Kyoto: ¿Reducción o negocio?
Como dijo Kofi Annan en la Conferencia de Naciones Unidas sobre Cambio Climático de Nairobi el pasado mes de noviembre, “el cambio climático no es ciencia-ficción”. Pese a ello, pese a todos los estudios que lo demuestran y pese a las pruebas palpables de este hecho, como esta excepcional temporada otoño-invierno (temperaturas entre 3 y 9 grados más altas de lo normal en Europa, los Pirineos y los Alpes sin apenas nieve, una Nueva York sin nieve por primera vez en 100 años, manga corta en el Mediterráneo a mediodía, un tornado en Londres…), parece que hay quien todavía no se toma en serio que hay que tomar medidas urgentes para frenar esto, incluso leyendo el informe Stern, que alerta de las graves consecuencias económicas del cambio climático.
Dentro de estas medidas está el famoso Protocolo de Kyoto, que a fecha de hoy, los Estados Unidos (principal emisor de CO2) aún no han ratificado, alegando la defensa de su economía frente a potencias emergentes como China o India. En contraposición a nuestros colegas norteamericanos, estamos nosotros, la Europa preocupada por el medio ambiente, implicada en el cumplimiento del Protocolo y donde parece que se controla mucho este tema…Pero uno se queda perplejo al leer que el precio de la tonelada de CO2 en el mercado de compra-venta de emisiones se ha desplomado, cayendo desde los 30 €/tonelada de principios de año hasta los menos de 2 €/tonelada actuales. Así pues, contaminar más es más barato…justo lo contrario de lo que este mercado de emisiones pretende. La causa más probable de esto es que las asignaciones iniciales de emisiones fueron demasiado permisivas, y esto se debería corregir para evitar que se convierta en un mercadeo sin sentido en el que las grandes empresas se aprovechen de los errores de cálculo, y además de contaminar más, se lucren vendiendo excedentes a empresas más pequeñas.

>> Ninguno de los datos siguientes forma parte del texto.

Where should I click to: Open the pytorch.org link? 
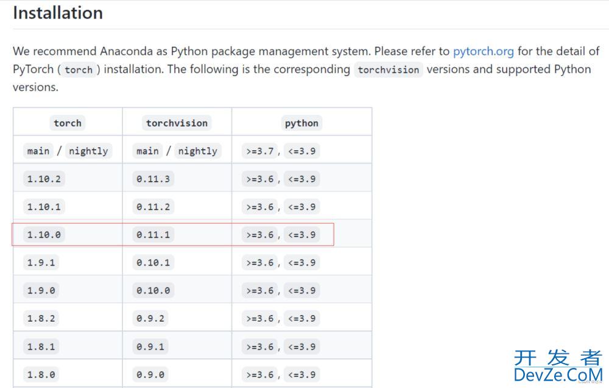pos(483,51)
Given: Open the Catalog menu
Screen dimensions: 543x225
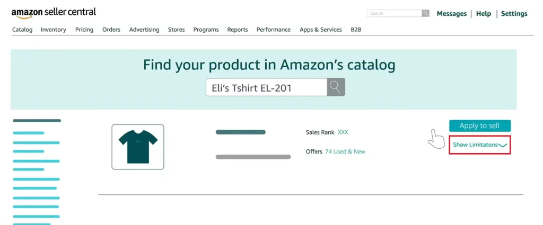Looking at the screenshot, I should [22, 30].
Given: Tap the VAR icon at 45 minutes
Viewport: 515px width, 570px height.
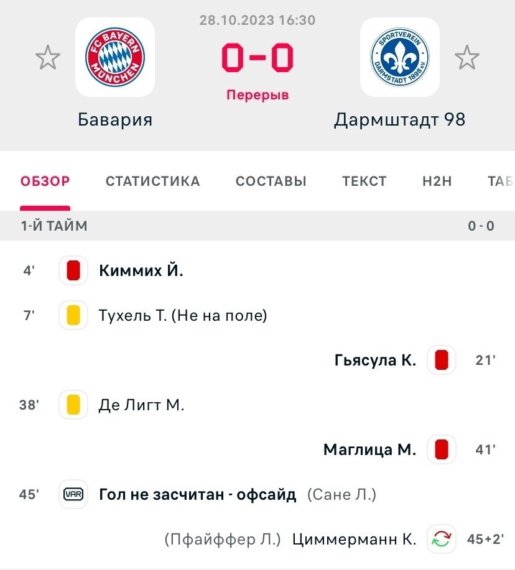Looking at the screenshot, I should coord(73,495).
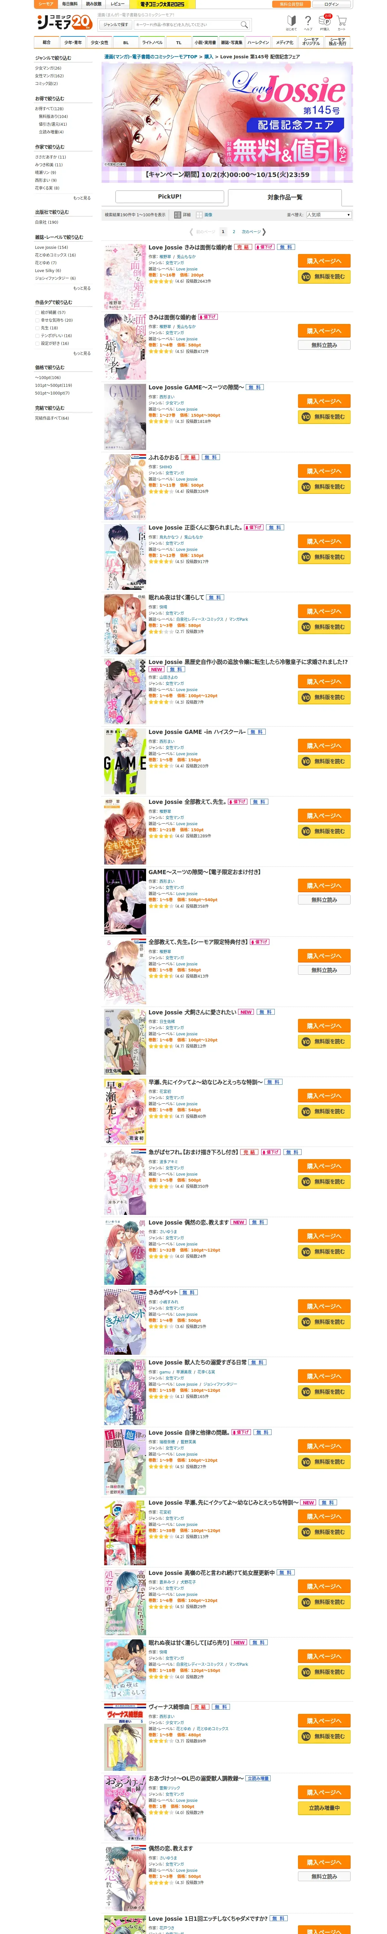Open the cart (カート) icon
The height and width of the screenshot is (1934, 387).
(x=341, y=22)
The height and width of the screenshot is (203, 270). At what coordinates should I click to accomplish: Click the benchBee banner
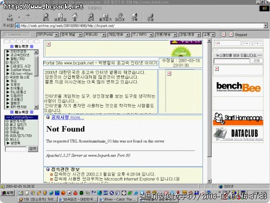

España ya ha aprobado el nuevo plan de asignación de derechos de emisión para el periodo 2008-2012, recortando un 16% las emisiones del actual periodo. La Unión está retocando a la baja los nuevos planes de asignación de emisiones de algunos estados miembros, incluso se están tomando medidas adicionales ¿Pero será eso suficiente para cumplir los objetivos de Kyoto?